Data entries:
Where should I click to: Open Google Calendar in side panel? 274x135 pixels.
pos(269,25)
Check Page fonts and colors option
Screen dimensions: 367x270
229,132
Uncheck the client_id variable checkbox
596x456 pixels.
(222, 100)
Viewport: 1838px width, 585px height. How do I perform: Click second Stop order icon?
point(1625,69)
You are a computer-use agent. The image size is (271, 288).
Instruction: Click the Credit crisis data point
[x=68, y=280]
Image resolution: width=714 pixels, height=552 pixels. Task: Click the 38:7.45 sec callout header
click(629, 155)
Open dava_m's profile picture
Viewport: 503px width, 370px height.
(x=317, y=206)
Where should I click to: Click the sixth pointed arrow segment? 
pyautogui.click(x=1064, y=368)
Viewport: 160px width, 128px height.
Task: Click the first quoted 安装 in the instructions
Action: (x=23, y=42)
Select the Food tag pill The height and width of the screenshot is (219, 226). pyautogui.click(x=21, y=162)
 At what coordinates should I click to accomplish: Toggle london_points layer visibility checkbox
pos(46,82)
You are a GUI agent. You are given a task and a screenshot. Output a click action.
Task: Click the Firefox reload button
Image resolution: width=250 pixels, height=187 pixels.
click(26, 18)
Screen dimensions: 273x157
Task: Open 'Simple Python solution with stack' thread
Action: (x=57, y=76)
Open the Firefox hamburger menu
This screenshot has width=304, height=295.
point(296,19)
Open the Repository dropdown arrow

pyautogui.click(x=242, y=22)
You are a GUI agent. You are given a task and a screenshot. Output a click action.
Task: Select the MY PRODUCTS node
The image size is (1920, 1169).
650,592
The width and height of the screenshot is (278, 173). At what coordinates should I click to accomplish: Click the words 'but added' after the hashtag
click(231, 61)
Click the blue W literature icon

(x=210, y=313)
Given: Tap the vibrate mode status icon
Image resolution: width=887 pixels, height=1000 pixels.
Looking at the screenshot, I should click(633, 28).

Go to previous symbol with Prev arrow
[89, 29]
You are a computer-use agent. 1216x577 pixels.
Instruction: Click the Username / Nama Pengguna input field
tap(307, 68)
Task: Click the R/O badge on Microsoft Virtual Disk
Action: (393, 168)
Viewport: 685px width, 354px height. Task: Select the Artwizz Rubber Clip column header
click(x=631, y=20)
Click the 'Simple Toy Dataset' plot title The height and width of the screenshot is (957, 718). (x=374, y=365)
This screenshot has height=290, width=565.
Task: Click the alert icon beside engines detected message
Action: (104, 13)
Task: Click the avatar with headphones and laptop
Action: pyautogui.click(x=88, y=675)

ASSIGNED TASK »
A bare number is the whole answer: how many lines in the entries contain "agent"?

TASK RESULT »
4